- WHAT TO DO -
Could you set down the lines below, from the one containing "Toggle heart on xosonique's comment" through the final line, exactly as written?

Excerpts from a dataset
○ ○ ○ ○ ○ ○ ○

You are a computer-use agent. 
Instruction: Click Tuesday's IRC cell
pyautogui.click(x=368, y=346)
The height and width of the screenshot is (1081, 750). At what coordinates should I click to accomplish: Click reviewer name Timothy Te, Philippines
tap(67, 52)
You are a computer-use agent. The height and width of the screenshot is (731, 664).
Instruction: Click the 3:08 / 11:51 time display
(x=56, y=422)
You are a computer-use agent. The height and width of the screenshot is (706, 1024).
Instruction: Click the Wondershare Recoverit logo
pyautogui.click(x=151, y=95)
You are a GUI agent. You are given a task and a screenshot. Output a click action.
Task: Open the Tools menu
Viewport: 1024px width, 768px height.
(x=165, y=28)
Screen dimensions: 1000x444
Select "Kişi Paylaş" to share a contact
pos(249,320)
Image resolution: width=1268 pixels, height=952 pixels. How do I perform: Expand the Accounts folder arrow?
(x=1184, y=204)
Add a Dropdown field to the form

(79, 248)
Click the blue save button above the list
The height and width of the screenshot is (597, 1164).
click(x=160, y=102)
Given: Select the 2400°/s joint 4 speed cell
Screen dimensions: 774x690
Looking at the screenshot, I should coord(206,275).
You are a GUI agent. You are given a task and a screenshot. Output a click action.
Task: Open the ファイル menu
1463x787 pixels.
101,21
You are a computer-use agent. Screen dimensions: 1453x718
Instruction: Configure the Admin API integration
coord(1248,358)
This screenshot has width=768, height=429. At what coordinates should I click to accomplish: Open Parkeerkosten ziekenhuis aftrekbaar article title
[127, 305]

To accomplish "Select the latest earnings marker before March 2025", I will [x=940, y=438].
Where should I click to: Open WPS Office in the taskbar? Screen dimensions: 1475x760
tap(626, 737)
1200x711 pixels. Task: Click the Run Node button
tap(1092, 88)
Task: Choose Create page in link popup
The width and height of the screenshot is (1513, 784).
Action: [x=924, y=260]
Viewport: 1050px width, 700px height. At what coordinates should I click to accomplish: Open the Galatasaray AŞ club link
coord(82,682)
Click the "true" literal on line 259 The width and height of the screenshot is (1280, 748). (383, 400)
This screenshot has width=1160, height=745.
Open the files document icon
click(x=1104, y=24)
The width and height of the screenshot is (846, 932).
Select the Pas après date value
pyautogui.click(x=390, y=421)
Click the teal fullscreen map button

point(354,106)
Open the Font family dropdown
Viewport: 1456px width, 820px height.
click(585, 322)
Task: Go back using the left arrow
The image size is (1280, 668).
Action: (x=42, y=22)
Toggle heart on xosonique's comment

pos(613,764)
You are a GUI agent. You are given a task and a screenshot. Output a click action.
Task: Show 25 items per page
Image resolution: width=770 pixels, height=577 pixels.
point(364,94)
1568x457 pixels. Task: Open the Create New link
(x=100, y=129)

○ ○ ○ ○ ○ ○ ○

- SOLUTION TO THE PROBLEM -
Toggle heart on xosonique's comment

pos(613,764)
You are a GUI agent. You are given a task and a screenshot. Output a click action.
Task: Show 25 items per page
Image resolution: width=770 pixels, height=577 pixels.
point(364,94)
1568x457 pixels. Task: Open the Create New link
(x=100, y=129)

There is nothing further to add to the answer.